*** Opening of Information supplied ***

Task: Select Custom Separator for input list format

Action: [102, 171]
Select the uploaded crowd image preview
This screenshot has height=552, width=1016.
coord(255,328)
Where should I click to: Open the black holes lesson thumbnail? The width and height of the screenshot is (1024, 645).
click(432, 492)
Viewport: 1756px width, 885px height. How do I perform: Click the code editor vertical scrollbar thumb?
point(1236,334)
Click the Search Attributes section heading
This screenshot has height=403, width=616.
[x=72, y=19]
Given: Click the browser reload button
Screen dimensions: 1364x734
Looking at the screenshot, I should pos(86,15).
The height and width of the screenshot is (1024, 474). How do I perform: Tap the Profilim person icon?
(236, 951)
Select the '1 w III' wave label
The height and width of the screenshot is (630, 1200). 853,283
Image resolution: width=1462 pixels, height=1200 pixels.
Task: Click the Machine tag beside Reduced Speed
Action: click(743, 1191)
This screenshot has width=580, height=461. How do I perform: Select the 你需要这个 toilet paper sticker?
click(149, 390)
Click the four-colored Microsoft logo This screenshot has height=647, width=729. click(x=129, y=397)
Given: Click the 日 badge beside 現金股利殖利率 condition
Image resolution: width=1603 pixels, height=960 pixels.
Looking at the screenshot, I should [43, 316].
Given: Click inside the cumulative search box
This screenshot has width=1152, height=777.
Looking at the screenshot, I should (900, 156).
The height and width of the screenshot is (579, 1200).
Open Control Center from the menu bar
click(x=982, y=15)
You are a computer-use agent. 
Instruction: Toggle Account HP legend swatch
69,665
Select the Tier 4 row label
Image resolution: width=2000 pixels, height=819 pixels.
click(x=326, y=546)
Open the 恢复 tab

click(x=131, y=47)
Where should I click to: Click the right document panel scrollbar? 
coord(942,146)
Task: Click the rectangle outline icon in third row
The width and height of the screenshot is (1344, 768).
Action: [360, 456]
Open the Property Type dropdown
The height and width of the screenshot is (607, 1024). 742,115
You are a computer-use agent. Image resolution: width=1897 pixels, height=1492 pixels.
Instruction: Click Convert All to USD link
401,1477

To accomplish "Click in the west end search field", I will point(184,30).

*** Close of Information supplied ***

§ **Exercise instructions**: Output the full set of entries exactly as they were given.

§ **Final answer**:
Task: Select Custom Separator for input list format

Action: [102, 171]
Select the uploaded crowd image preview
This screenshot has height=552, width=1016.
coord(255,328)
Where should I click to: Open the black holes lesson thumbnail? The width and height of the screenshot is (1024, 645).
click(432, 492)
Viewport: 1756px width, 885px height. How do I perform: Click the code editor vertical scrollbar thumb?
point(1236,334)
Click the Search Attributes section heading
This screenshot has height=403, width=616.
[x=72, y=19]
Given: Click the browser reload button
Screen dimensions: 1364x734
Looking at the screenshot, I should pos(86,15).
The height and width of the screenshot is (1024, 474). How do I perform: Tap the Profilim person icon?
(236, 951)
Select the '1 w III' wave label
The height and width of the screenshot is (630, 1200). 853,283
Image resolution: width=1462 pixels, height=1200 pixels.
Task: Click the Machine tag beside Reduced Speed
Action: click(743, 1191)
This screenshot has width=580, height=461. How do I perform: Select the 你需要这个 toilet paper sticker?
click(149, 390)
Click the four-colored Microsoft logo This screenshot has height=647, width=729. click(x=129, y=397)
Given: Click the 日 badge beside 現金股利殖利率 condition
Image resolution: width=1603 pixels, height=960 pixels.
Looking at the screenshot, I should [43, 316].
Given: Click inside the cumulative search box
This screenshot has width=1152, height=777.
Looking at the screenshot, I should (900, 156).
The height and width of the screenshot is (579, 1200).
Open Control Center from the menu bar
click(x=982, y=15)
You are a computer-use agent. 
Instruction: Toggle Account HP legend swatch
69,665
Select the Tier 4 row label
Image resolution: width=2000 pixels, height=819 pixels.
click(x=326, y=546)
Open the 恢复 tab

click(x=131, y=47)
Where should I click to: Click the right document panel scrollbar? 
coord(942,146)
Task: Click the rectangle outline icon in third row
The width and height of the screenshot is (1344, 768).
Action: [360, 456]
Open the Property Type dropdown
The height and width of the screenshot is (607, 1024). 742,115
You are a computer-use agent. Image resolution: width=1897 pixels, height=1492 pixels.
Instruction: Click Convert All to USD link
401,1477

To accomplish "Click in the west end search field", I will point(184,30).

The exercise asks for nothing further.